In 1914, he shipped off to War.
In May of 1916, not two years removed from his accomplishments on the cricket field, he was killed while serving aboard the HMS Defence – along with every other man on board.
His remains, and the remains of nearly 900 of his brothers in arms, still sit at the bottom of the North Sea.
The HMS Defence, a Minotaur class armored cruiser, was commissioned in 1909 and transferred to the Grand Fleet in January of 1915.
In May of 1916, the Defence, serving in the Grand Fleet as part of the Battle of Jutland in the North Sea, was struck by German artillery. One salvo caused an explosion in her rear armory, and the ensuing fire sunk the vessel to the bottom of the sea.
As mentioned earlier, none of the nearly 900 crew survived.
The Battle of Jutland was fought over naval control of the North Sea over two days in 1916. The battle is named after Jutland, Denmark, which is near where the majority of the fighting took place, and it was largest naval battle during the war.
It involved 250 ships (151 from the United Kingdom including Australia and Canada, and 99 from Germany). There were more than 6,000 killed on the Allied side, and more than 2500 on the German side.

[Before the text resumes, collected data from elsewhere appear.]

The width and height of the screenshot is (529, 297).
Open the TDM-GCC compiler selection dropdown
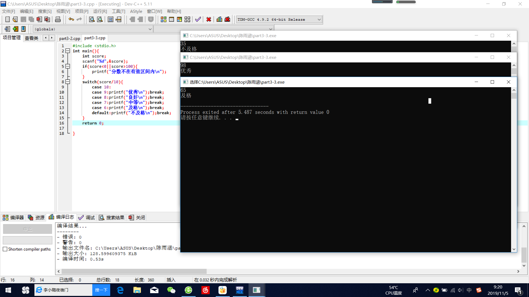(x=319, y=20)
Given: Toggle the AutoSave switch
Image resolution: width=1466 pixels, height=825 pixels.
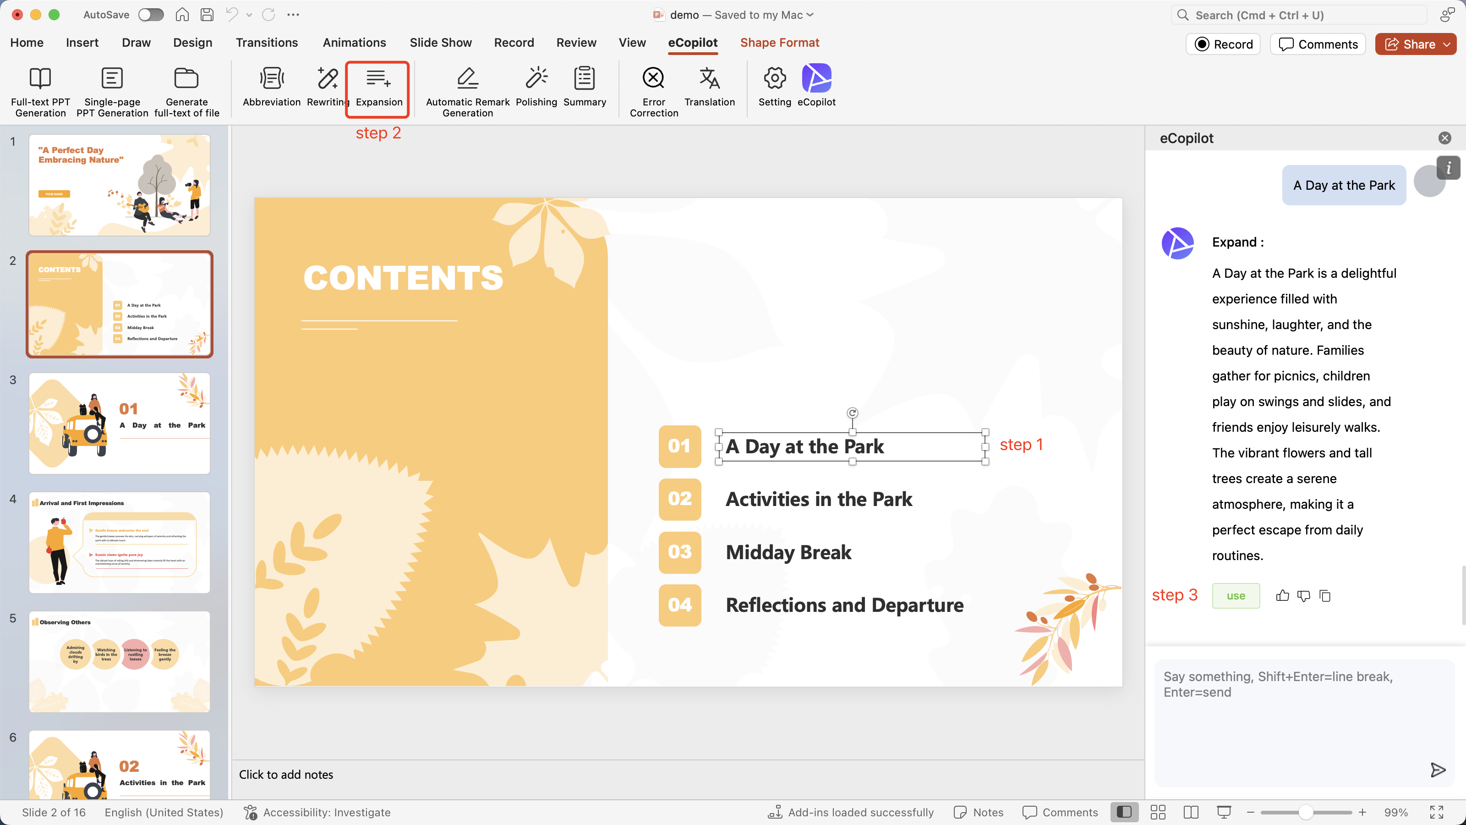Looking at the screenshot, I should (151, 15).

Most of them are buried in watery graves. The UK lost 14 vessels, the Germans 12.
175,600 in total tonnage and 8,500 souls sent to the bottom of the North Sea over two days in the spring of 1916.
The result of the battle was “tactically inconclusive.”

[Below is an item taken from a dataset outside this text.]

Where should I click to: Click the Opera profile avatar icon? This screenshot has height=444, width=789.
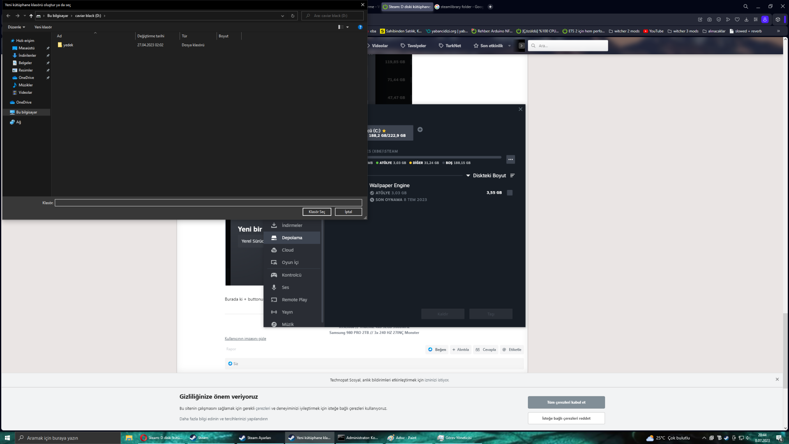pos(765,19)
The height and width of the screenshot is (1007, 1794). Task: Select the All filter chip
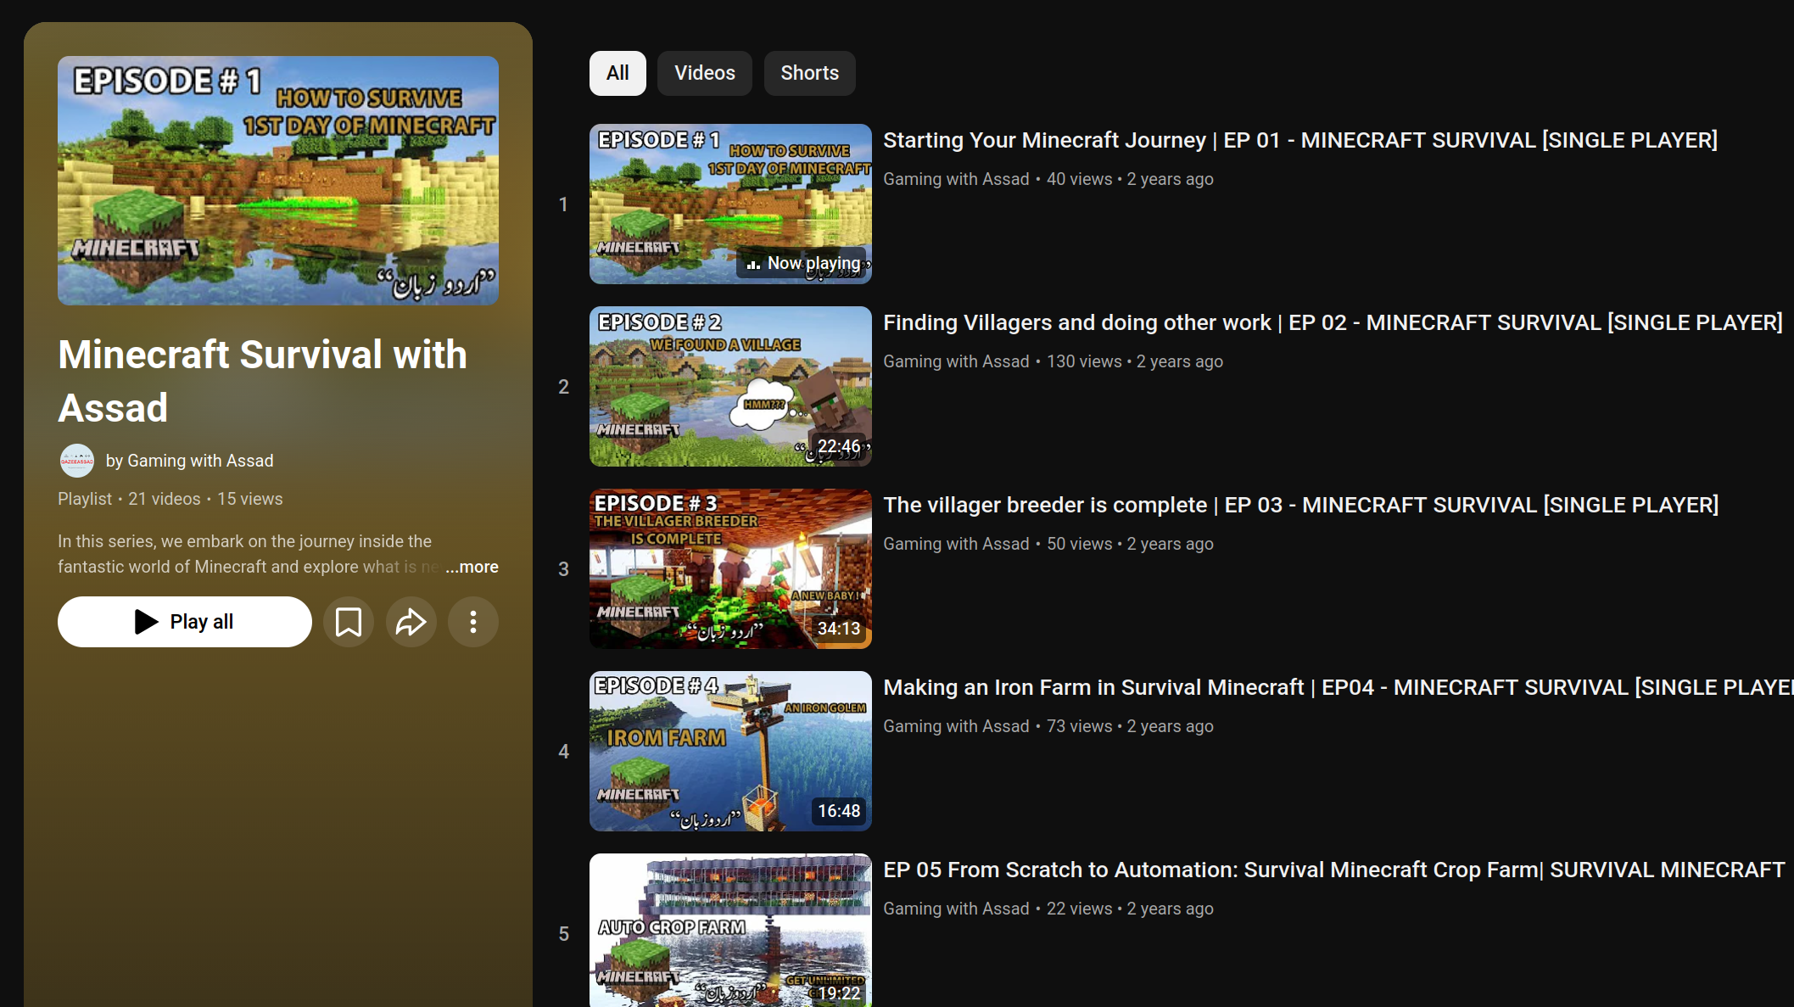tap(618, 73)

And that’s thing about World War One. There are no Trafalgars, no Waterloos, no Gettysburgs, no Battle of Midways…the decisive victories were few and far between. So many lives were lost – entire generations – and yet so often the lines held, and held, and held.
I hate to say those brave young men and women died in vain – but it is hard not to.
One of those young men was Cecil Abercrombie, cricketer. Hopefully by writing about him today, in 2013, 97 years after his death, I have given his legacy a little bit of an extension into our century, thereby keeping his name and his accomplishments alive.
Men and women might die in vain in war, but that does not mean they should be forgotten.
And so in that spirit: Cheers to Cecil Abercrombie: first class rugby player, first class cricketer, and sailor aboard the HMS Defence.